AUTHOR CONTRIBUTIONS
BP, RM and MEP conducted the in vitro experiments, the histopathology and the immuno-histochemistry studies. FRP coordinated and conducted, together with BP, IV, MASG, MEP and MJV, the whole set of in vivo experiments, as well as different of the analytical procedures related with those. MGR and MAC conducted the in-silico experiments and the bioinformatic analysis. BP, FRP, MAC and MGR were responsible for initial data analysis, figure preparation and statistical analysis. XN and CFV provided several batches of Δ9-THCA-A. MTS, GM and GA had a leading contribution in the design of in vivo studies, and an active role in the discussion and interpretation of the whole dataset. EM was responsible for the overall design of study, and major coordinator of the whole set of experiments. EM and MTS jointly wrote the manuscript as well as by the rest of the authors. All the authors take full responsibility for the work.
CONFLICT OF INTEREST
The authors declare no conflict of interest in relation to the contents of this work.
ACKNOWLEDGEMENTS
This work was supported by grants SAF2017-87701-R (EM) and BFU2014-57581-P and BFU2017-83934-P (MTS) (Ministerio de Economía y Competitividad, Spain; co-funded with EU funds from FEDER Program); Project P12-FQM-01943 (M.T.-S.; Junta de Andalucía, Spain).
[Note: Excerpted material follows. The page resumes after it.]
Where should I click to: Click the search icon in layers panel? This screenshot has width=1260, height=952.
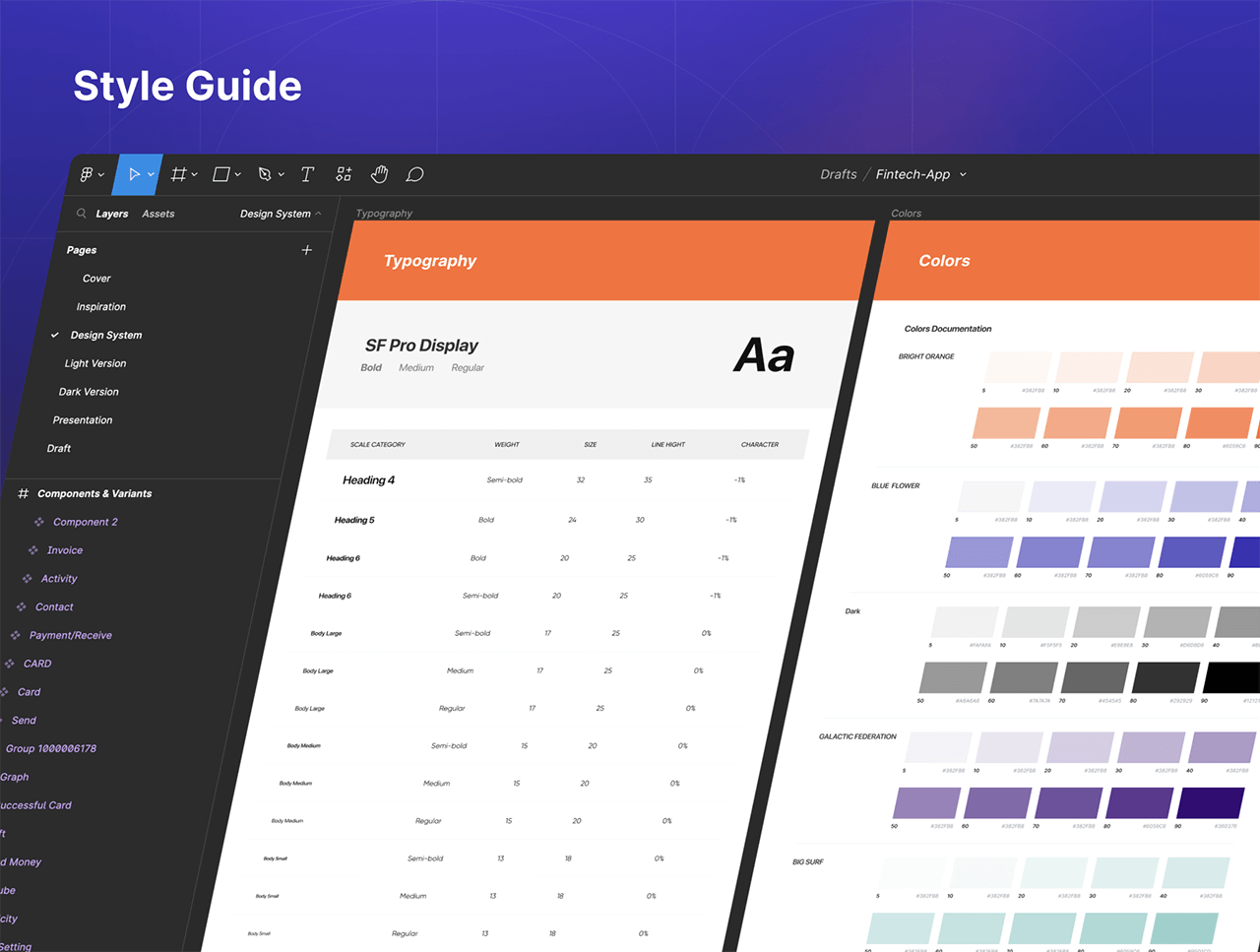[x=81, y=214]
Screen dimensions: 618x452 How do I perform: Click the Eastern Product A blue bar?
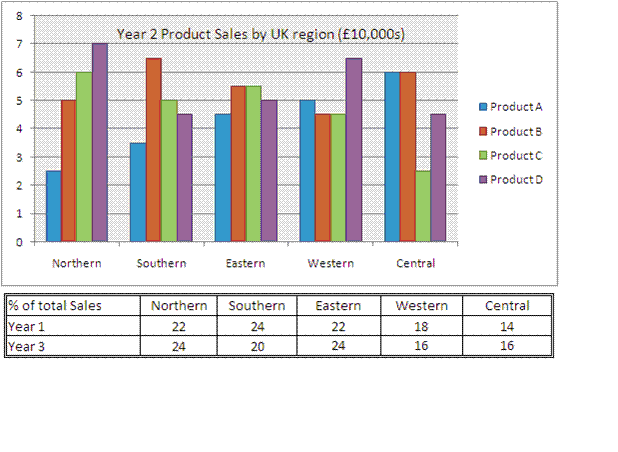[222, 178]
CIBER Fisiopatología de la Obesidad y Nutrición is an initiative of Instituto de Salud Carlos III. None of the funding bodies played any role in the study design, data collection and analysis, the decision to publish, or the preparation of the manuscript. BP is a predoctoral fellow supported by the i-PFIS program, Instituto de Salud Carlos III (IFI15/00022; European Social Fund “investing in your future”).